How the open Fort Wayne Community School board seat will be filled
Rohli Booker’s resignation to serve on Fort Wayne City Council starts a unique replacement process that the FWCS board is very familiar with
Fort Wayne mayor Tom Henry’s March 28 death set in motion a series of events that have rapidly reshaped the city’s political landscape.
On April 20, City Councilwoman Sharon Tucker won a caucus to replace Henry — which required her to resign her City Council seat — and last Saturday, Fort Wayne Community School board vice president Rohli Booker won a caucus to replace Tucker.
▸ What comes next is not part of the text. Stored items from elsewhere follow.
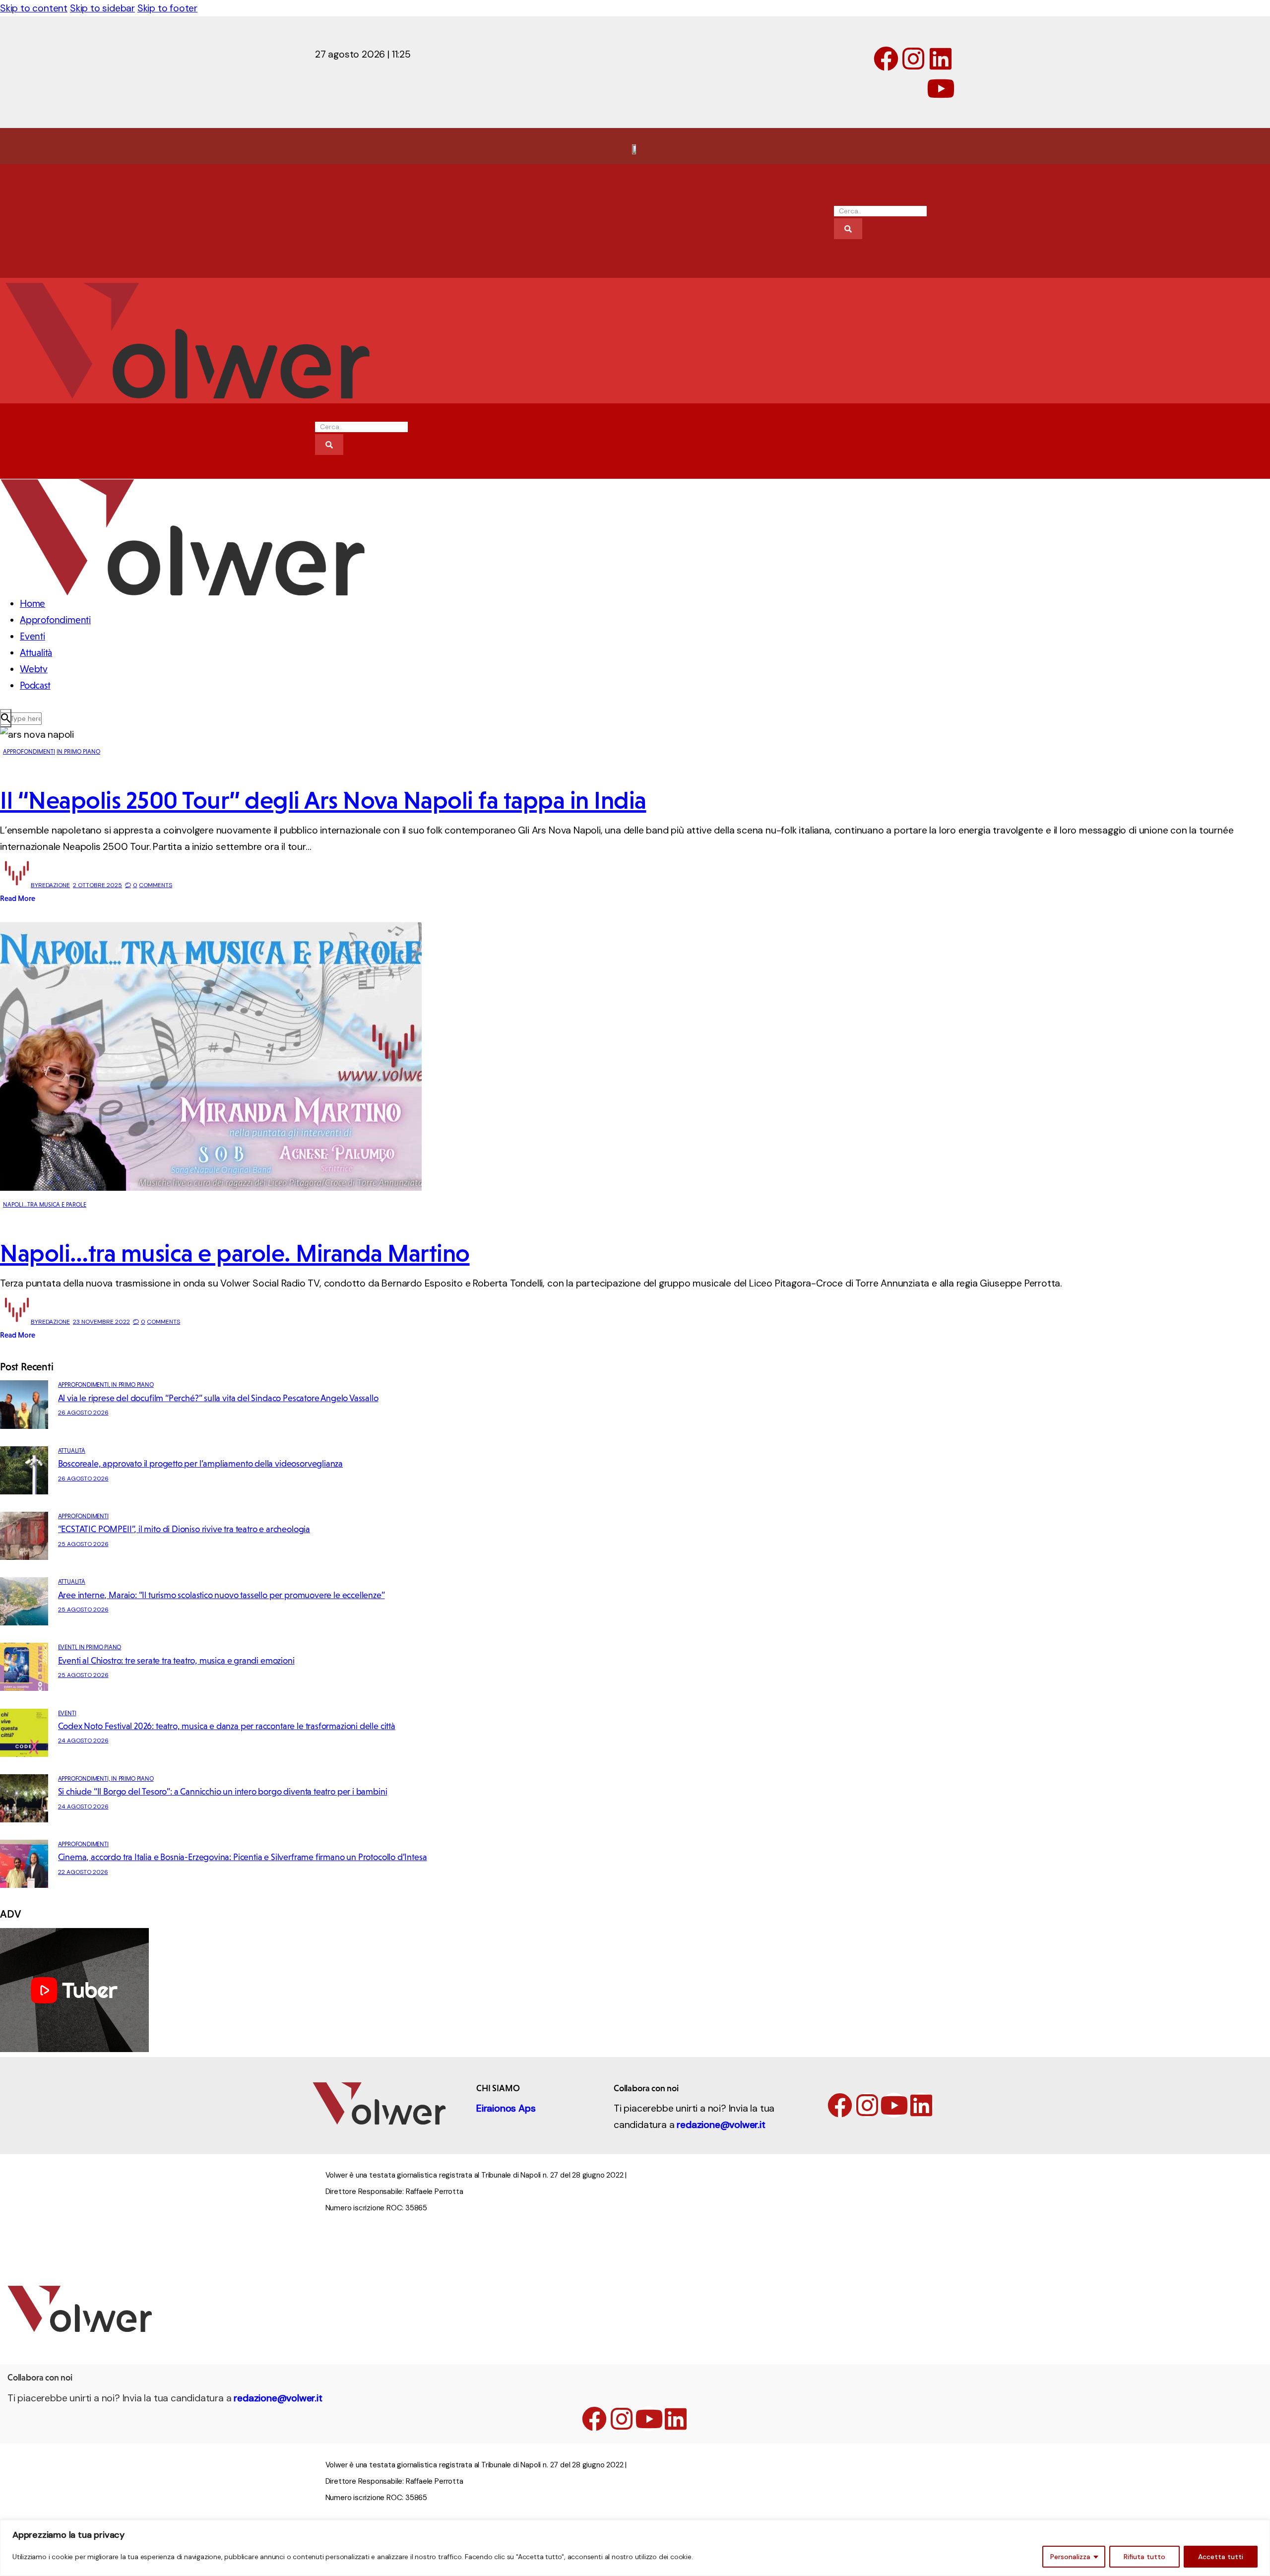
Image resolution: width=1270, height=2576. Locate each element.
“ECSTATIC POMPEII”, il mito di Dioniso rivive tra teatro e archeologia (184, 1529)
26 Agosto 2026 (83, 1413)
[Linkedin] (940, 58)
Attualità (71, 1450)
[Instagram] (913, 58)
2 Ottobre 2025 (97, 885)
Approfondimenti (29, 751)
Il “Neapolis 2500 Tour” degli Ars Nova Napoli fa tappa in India (323, 800)
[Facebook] (886, 58)
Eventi (67, 1713)
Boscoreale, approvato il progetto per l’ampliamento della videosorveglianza (200, 1464)
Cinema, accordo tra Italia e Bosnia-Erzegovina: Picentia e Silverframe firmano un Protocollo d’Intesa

After Booker’s swearing-in yesterday at Citizens Square, a final domino remains to fall: filling Booker’s former spot on the FWCS school board.
This time, no caucus will be called. School board races in Indiana are nonpartisan, so neither the Democratic nor Republican parties will play a role in selecting Booker’s replacement.
Instead, the other six FWCS board members will choose that person. It’s a process they are quite familiar with; this is the fourth vacancy they’ve had to fill in the past seven years.
Tracking turnover
In 2017, then vice president Mark GiaQuinta resigned his at-large seat a year and a half before the end of his term. More than a dozen people applied to replace him, including Austin Knox, who is now Wayne Township Trustee and was a candidate in last month’s mayoral caucus. Ultimately the board chose Maria Norman, who currently serves as its president.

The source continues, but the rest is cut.